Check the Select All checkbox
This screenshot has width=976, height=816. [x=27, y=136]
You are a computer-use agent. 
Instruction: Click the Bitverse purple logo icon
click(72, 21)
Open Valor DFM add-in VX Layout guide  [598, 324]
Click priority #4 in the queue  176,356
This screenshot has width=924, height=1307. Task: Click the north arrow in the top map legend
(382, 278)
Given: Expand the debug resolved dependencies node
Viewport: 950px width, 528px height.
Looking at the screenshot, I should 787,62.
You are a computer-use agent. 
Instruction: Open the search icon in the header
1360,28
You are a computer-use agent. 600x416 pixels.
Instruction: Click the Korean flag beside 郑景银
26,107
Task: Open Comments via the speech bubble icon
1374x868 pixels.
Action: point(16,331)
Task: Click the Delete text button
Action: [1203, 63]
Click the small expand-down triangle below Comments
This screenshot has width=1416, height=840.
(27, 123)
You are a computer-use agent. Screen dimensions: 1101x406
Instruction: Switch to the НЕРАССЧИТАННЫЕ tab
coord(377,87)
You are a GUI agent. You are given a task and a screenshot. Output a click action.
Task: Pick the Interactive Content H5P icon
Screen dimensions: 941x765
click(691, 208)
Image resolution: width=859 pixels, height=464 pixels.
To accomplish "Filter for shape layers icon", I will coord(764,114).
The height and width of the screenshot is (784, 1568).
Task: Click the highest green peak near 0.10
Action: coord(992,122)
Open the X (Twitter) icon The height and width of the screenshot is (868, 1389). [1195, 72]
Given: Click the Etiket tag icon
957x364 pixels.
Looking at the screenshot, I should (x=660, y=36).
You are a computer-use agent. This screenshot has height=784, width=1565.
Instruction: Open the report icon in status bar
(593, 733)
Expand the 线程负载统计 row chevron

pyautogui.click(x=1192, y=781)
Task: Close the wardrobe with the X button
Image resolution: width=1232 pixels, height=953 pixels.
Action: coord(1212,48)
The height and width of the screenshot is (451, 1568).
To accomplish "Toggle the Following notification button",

■ ■ ■ ■

**TASK BRIEF**:
How many lines in the records above contain the string "Instruction"? Reply with the number only.

**WRITTEN SOLUTION**:
5